I enjoy reading provocative articles. Political media pundits make a good living by being provocative. When you’re provocative, you are remembered. It’s much better to be polarizing than to be lukewarm about a subject. Get people to either wholeheartedly agree with you or rustle people’s feathers. Well, my feathers were rustled a bit when I read @johnpavlus‘, “Delightful interaction design must die.”

The author’s premise is that as designers, we should focus on “thoughtful design” because, after all, delight comes from the eye of the beholder, right? Perhaps John doesn’t remember a mere few years ago when the iPhone was introduced. We all take for granted that all smart phones now have touch screens, but when the first mobile phone came out with a touch screen that introduced entirely new interactions, that was delightful to a majority of people! Did this delight influence sales? Sure. Did it go against the premise of “thoughtful design”? No.
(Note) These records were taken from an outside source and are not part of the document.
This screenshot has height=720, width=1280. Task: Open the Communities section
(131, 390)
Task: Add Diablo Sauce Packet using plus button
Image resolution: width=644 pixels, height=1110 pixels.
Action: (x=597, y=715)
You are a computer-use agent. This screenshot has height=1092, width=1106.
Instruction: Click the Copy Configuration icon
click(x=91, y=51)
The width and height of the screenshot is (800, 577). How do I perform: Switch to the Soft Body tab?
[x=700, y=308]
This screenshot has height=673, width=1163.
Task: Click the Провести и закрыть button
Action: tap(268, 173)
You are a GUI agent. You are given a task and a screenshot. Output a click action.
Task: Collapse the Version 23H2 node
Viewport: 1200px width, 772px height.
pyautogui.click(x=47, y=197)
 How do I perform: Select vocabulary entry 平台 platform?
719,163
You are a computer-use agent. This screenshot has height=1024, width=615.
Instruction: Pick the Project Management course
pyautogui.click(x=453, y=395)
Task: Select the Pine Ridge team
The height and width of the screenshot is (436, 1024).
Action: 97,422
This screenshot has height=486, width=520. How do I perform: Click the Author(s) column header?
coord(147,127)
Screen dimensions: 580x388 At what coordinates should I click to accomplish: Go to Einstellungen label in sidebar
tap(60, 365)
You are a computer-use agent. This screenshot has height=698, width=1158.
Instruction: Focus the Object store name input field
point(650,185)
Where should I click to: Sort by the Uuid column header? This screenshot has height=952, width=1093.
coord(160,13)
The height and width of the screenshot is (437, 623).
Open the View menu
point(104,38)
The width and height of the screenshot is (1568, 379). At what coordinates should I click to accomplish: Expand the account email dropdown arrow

Delight does not always need to be present in a design, but sometimes it is a business advantage. If we look at the Kano Model, one of defined dimensions is the “attractive” or “excitement” quality. What is it? Well think back to the iPhone. When it was first introduced and touch screens were new, that brought about excitement, or delight. But was it counter to thoughtful design? No. In fact, one could argue that some interactions might be completed faster with touch screen. But remember, delight over a product or feature changes over time. Are any of us excited about touch screens now that it is a ubiquitous feature? No. But was it a competitive advantage? Sure.

Some argue that the experience is the product, and in many ways I agree. If we continue with our analysis of Kano, we see that excitement (delight) impacts the success of a product by:

  • Excitement has the greatest influence on how satisfied a customer will be
  • These reqs are neither explicitly expressed nor expected by the customer
  • Fulfilling these reqs leads to more than proportional satisfaction
  • If not met, there is no feeling of dissatisfaction (not expected)

I agree with John that we should not prioritize delight over other considerations, but there are times when it can be a critical differentiator. Delight is in the eye of the beholder, and for some, delight is met just by the speed of which a task can be accomplished. However, if comparing two products and both have similar features, what influences you to purchase one product over another?

In close, thoughtful interaction designers must be careful to understand the goals of any product or feature. Those in product management are charged with making sure a product has the right balance of meeting basic requirements, performance requirements, and excitement requirements. But if we do not focus on delight (excitement) at all, then where will we find innovation?